Lines from the entries below that hold "will" form the answer; copy all of them.

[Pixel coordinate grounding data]
※ ※ ※

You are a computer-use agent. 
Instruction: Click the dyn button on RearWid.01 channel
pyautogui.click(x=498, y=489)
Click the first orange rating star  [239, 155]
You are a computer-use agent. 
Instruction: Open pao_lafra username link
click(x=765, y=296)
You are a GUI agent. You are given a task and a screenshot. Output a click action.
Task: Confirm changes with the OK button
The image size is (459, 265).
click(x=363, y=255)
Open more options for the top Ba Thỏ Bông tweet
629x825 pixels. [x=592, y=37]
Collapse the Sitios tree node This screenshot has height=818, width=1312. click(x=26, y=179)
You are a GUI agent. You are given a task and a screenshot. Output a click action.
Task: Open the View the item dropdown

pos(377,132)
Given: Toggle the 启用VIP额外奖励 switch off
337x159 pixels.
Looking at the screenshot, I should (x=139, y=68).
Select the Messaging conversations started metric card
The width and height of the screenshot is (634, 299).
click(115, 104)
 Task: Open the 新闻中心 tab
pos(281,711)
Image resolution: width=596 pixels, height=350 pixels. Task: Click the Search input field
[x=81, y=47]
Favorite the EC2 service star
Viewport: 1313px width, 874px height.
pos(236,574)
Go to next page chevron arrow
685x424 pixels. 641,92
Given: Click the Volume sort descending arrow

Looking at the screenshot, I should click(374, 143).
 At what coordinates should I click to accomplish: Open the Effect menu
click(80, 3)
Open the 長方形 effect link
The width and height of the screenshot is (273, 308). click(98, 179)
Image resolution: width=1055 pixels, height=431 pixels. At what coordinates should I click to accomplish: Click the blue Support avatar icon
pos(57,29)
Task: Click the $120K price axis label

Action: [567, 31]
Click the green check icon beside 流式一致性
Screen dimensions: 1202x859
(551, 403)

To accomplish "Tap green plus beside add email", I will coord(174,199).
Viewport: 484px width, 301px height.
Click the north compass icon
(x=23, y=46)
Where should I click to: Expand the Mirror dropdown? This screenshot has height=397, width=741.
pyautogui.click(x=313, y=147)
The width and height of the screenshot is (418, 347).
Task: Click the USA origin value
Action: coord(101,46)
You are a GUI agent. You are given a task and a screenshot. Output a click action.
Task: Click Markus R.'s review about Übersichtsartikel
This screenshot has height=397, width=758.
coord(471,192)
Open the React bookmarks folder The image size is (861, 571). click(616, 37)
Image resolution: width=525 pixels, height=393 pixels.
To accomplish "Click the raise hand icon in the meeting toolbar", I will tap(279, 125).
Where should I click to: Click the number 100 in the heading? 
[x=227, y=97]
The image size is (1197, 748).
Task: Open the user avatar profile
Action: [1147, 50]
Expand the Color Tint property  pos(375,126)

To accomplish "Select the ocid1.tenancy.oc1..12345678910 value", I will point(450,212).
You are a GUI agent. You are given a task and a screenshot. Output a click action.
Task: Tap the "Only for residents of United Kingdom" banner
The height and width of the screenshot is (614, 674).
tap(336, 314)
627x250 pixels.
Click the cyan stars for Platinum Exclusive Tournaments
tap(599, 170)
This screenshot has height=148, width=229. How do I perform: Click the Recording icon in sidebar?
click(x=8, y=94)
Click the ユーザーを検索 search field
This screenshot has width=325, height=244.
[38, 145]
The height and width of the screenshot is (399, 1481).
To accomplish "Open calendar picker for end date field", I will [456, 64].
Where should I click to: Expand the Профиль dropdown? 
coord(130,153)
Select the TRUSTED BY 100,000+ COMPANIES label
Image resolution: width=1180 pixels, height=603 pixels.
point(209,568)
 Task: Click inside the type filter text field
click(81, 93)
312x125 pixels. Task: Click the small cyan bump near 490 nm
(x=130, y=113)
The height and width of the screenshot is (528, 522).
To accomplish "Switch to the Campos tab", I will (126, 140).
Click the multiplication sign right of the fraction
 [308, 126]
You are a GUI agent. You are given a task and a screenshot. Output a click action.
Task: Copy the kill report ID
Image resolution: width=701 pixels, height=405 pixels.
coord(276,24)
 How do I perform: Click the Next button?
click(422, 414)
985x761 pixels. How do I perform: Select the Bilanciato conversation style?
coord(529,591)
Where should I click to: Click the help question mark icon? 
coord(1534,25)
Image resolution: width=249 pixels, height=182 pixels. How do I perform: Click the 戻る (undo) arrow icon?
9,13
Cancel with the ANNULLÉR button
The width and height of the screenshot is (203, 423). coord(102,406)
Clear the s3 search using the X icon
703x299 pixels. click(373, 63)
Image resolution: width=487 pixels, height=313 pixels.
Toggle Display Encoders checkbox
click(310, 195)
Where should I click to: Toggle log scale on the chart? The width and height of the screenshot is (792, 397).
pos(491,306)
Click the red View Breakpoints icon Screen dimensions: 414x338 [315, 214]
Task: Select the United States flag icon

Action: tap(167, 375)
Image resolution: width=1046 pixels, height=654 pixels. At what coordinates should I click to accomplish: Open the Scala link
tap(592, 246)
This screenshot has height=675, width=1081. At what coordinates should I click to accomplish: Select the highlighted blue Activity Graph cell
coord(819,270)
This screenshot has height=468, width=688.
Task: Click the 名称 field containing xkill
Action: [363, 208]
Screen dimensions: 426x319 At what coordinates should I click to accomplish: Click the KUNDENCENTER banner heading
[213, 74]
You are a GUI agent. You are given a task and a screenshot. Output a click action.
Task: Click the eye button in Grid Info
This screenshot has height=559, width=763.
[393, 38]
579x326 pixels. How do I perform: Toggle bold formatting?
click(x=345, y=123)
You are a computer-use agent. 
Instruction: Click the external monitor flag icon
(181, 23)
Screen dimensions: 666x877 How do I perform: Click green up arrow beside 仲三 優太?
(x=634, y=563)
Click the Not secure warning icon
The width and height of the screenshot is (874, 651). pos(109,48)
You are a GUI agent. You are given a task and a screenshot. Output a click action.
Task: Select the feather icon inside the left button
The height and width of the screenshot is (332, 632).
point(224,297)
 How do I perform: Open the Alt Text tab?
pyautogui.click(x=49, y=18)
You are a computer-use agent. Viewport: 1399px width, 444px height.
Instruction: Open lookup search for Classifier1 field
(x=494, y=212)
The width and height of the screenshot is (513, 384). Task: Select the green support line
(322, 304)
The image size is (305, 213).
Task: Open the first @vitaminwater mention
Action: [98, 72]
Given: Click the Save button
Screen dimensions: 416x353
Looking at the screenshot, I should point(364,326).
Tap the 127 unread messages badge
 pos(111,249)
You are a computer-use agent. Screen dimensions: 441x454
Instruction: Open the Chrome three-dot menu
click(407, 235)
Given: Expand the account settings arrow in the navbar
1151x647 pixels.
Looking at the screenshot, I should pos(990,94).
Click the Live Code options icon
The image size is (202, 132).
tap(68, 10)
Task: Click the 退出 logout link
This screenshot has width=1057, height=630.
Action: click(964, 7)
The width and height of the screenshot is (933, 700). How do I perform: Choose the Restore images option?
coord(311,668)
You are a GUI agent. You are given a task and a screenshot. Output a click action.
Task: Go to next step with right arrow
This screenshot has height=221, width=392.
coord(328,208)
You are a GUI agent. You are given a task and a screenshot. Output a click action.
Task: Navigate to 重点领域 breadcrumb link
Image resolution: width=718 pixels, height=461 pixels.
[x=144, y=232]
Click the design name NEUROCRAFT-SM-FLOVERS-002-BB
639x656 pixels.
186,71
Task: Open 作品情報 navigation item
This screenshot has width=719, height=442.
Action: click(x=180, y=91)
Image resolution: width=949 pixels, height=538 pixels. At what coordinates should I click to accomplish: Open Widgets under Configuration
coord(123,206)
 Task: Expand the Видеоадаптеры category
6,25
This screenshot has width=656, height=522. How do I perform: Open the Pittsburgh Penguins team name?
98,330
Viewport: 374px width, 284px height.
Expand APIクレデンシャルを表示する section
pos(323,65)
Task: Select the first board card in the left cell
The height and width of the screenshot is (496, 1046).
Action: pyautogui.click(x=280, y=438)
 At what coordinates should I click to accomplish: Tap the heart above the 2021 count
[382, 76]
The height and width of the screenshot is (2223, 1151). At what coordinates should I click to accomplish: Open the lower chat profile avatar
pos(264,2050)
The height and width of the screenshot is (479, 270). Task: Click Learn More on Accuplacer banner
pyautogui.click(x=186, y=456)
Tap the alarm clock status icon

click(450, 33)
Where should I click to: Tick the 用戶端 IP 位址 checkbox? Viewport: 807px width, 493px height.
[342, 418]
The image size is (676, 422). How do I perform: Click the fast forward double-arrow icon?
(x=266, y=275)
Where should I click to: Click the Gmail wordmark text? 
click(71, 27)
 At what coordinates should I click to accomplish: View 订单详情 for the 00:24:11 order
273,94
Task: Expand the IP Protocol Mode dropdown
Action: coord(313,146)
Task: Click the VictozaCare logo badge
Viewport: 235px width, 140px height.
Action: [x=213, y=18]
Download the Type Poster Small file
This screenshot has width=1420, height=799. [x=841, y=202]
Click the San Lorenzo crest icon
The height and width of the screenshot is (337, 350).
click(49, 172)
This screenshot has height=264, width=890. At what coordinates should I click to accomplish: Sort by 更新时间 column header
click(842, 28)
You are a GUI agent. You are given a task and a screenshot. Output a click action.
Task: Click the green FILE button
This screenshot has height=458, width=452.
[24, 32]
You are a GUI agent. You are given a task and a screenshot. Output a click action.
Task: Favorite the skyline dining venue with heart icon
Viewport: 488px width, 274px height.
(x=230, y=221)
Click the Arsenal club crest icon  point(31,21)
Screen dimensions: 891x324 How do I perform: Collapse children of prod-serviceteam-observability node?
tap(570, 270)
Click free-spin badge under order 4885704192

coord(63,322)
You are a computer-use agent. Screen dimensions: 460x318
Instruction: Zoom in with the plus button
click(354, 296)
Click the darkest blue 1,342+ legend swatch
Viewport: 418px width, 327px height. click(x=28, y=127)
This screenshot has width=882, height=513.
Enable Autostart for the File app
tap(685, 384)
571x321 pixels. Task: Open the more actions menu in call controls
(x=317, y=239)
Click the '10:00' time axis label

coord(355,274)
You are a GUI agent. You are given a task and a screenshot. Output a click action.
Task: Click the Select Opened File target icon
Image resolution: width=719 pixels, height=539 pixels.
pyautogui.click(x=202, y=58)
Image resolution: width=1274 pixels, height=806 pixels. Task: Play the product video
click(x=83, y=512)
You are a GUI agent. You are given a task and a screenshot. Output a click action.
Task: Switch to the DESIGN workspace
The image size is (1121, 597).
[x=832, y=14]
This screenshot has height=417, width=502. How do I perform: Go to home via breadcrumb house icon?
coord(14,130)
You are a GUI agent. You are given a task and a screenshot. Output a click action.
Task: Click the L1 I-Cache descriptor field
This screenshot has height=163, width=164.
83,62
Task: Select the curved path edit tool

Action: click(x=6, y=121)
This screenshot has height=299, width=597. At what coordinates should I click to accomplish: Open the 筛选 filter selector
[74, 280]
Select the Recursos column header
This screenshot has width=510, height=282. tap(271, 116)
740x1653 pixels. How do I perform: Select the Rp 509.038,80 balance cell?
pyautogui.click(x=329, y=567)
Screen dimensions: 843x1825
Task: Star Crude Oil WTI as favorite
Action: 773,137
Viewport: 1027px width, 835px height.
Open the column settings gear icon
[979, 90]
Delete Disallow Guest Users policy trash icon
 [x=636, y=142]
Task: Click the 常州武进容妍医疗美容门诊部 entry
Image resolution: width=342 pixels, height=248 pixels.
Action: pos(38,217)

※ ※ ※

__WRITTEN ANSWER__:
To accomplish "Tap green plus beside add email", I will coord(174,199).
To accomplish "Click the raise hand icon in the meeting toolbar", I will tap(279, 125).
To accomplish "Select the ocid1.tenancy.oc1..12345678910 value", I will point(450,212).
To accomplish "Open calendar picker for end date field", I will [456, 64].
To accomplish "Switch to the Campos tab", I will (126, 140).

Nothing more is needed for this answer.